I’ve been working with a number of women clients who’ve achieved considerable success in their careers. Most want to take control of their career. Yet, these women are still thinking and behaving with a mindset similar to the one I had in the 90’s and early 2000’s.
It’s the “I can’t” attitude.
Let me explain.
Prospects for women, especially in business and the workplace are still far from being on par with men. Yes we’ve made significant gains in the past 100 years. But it hasn’t been a consistent upward trajectory. It’s been more like moments of truth along the way.
Arguably the most impactful “moment” occurred in the late 60’s early 70’s highlighted by 50,000 women marching in New York City demanding legal abortion, universal childcare, and equal pay. While these demands haven’t been met in most parts of the Western World, awareness and tireless activism by many has resulted in greater parity. But not full equality.
We’re nearing the 2020’s and once again we’re in a “moment”. #MeToo has risen to directly take on sexual harassment in the workplace. This is busting open the glass ceiling for a better view of women in power, or rather of not enough women in power, and the slippery path it takes to get there.
I don’t subscribe to the “us versus them” approach to change.
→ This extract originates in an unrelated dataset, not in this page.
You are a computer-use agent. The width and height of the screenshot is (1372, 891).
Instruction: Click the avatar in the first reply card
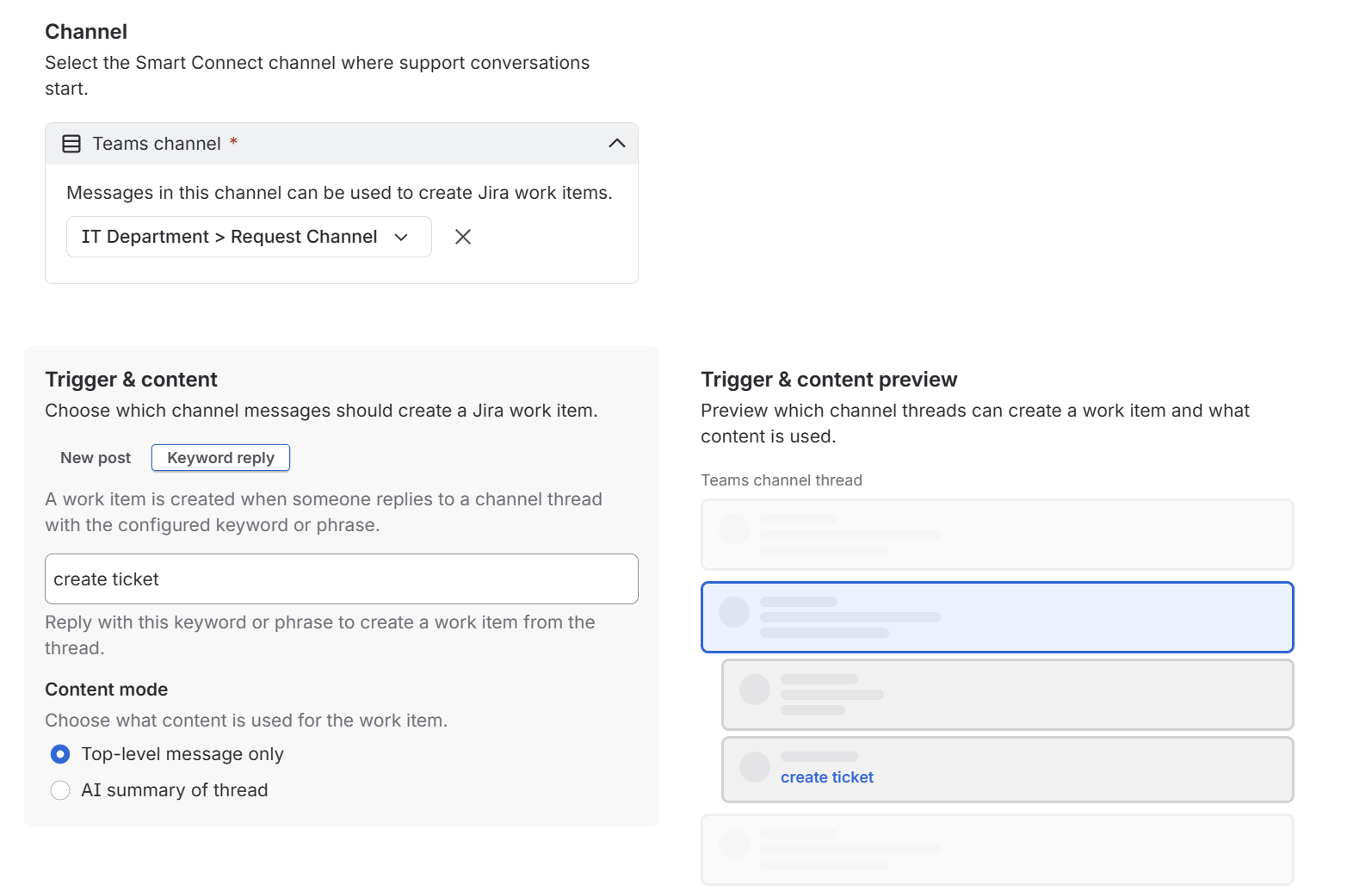755,690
Instead, the time has come for women to exercise our rights and ambitions.
What if we shift our narrative from I can’t to I can? We can start by individually doing 3 simple actions relating to the most common complaints or mindsets I hear from clients:
Let go of “if I just work harder” as your measure for success
Create your tribe
Ask for what you want
As a leader in a large organization I took great pride in knowing I was a high producer. When stress kicked in I latched on to the idea that if I just worked harder I would be more successful and more likely to get promoted?
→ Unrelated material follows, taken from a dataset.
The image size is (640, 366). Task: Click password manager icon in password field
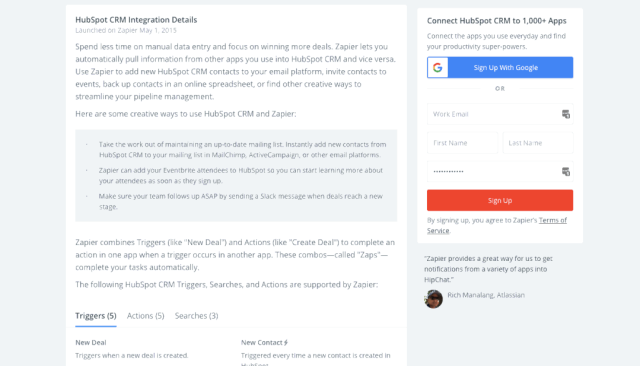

I was wrong. Working that hard eventually wore me down. Long hours aren’t the elixir for success and happiness. Buying into the “if I just work harder” is counter productive.
In Hive’s recent State of the Workplace Report, they note that women produce 10% more work than men. What’s more, they’re given 55% of all work, compared to 45% assigned to men.
The real question is, “working harder at what?” How meaningful is that additional work? When assigned a task, women ought to consider whether the task is promotable or non-promotable (beneficial to the organization, but doesn’t contribute to career advancement). If there’s a pattern of being asked to take on non-promotable tasks, it’s time to say no and rethink your measure of success.
The second shift comes by consciously surrounding yourself with and holding up other women leaders. Whether they’re in your own company or industry, so much can be gained from sharing ideas, talking through challenges and celebrating successes.
I’ve heard clients complain they simply don’t have access to critical business information – the kind shared on the golf course. Little desire or time to spend on male preferred social activities results in less opportunities to build relationships that lead to inside information and connections that can give them an edge.
There’s lots of ways to build your tribe. Start by hosting a breakfast or lunch with the intention of inviting women to support women. Organizations like Lean In offer local circle groups where women talk openly about their ambitions and encourage each other to take on new challenges. Join an established network like WXN or industry-focused networks like WNET or WIA.
Finally, and perhaps the most important shift you can make is to ASK. This sounds really simple. But according to several studies, women are less likely to negotiate their salary and benefits.
Knowing it’s your responsibility to understand what you can ask for, and asserting yourself is key to negotiation.
Companies expect you’ll negotiate your salary and benefits. Depending on your position and industry, here are some additional benefits to ask for:
- Vacation time
- Health benefits and wellness program
- Flexibility in work schedule and location
- Tuition reimbursement and professional dues
- Conference attendance at the organization’s expense
- Stock options
- Your job title
- Your reporting relationships
- One-time signing bonus
- An executive coach to support on-boarding
The more you’re prepared to negotiate, the more likely you’ll be confident in asking for what you believe you’re worth when the time comes. Think of it this way, you’ll be doing the right thing for you and creating a better culture for all women.
Let’s use the current “moment” to confidently step forward and take action to match what we believe, need, want and deserve. The moment of “we can” is here.